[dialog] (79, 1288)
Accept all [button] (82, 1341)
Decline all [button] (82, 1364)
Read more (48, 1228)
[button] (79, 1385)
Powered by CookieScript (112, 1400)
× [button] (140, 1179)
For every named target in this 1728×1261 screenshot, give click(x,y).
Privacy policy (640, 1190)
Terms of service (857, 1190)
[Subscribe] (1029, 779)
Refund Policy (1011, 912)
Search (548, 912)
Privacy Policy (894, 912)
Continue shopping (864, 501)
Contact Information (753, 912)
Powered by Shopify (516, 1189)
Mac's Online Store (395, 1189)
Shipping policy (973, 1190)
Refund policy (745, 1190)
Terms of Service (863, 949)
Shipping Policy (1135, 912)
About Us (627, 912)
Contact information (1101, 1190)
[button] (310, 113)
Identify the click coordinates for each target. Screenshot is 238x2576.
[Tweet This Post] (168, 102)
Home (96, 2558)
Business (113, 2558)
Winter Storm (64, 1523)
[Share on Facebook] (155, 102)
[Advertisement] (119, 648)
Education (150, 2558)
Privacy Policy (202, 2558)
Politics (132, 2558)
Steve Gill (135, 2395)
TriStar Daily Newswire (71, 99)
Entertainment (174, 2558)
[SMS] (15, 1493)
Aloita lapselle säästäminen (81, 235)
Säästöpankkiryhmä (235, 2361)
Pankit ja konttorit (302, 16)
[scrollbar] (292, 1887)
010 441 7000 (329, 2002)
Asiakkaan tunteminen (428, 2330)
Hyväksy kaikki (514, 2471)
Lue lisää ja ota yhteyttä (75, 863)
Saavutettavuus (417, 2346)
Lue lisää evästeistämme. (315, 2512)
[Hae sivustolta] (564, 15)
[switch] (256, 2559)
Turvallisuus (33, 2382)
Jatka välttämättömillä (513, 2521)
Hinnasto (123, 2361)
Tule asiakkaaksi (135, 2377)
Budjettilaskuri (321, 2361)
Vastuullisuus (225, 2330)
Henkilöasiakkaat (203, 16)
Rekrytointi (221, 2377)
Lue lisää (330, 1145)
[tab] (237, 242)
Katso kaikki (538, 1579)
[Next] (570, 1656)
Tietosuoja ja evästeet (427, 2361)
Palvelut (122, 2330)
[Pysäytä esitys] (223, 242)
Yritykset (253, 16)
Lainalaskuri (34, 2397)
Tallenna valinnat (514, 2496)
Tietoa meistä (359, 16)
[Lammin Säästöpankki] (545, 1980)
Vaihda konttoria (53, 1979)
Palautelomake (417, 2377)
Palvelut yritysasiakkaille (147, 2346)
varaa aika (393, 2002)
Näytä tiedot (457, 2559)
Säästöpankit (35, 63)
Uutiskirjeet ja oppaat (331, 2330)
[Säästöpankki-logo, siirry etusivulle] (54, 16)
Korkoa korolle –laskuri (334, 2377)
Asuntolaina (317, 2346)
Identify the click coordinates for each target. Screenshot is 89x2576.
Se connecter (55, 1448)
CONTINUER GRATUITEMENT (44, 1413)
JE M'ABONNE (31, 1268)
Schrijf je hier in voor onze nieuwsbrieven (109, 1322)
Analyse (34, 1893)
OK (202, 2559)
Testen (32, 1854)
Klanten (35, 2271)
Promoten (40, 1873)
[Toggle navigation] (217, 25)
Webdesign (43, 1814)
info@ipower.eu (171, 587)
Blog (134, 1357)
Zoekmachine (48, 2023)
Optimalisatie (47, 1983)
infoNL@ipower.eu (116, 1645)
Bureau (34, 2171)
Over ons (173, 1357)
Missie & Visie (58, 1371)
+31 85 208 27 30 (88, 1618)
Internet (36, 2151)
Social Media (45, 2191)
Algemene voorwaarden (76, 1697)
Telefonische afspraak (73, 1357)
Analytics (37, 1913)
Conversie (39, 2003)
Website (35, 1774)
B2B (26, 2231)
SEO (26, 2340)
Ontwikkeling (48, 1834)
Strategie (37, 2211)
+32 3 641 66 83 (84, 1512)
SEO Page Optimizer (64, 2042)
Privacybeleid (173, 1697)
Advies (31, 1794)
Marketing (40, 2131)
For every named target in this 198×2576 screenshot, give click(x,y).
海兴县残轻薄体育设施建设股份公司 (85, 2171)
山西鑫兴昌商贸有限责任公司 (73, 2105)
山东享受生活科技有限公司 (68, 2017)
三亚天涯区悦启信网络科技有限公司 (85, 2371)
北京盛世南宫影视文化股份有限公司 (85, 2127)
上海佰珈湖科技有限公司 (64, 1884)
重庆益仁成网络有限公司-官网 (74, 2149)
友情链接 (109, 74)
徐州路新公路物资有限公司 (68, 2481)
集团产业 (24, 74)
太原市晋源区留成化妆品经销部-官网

* Your objective *
Note every line of the records that holds the word "Powered", and copy it.

* Solved problem *
Powered by CookieScript (112, 1400)
Powered by Shopify (516, 1189)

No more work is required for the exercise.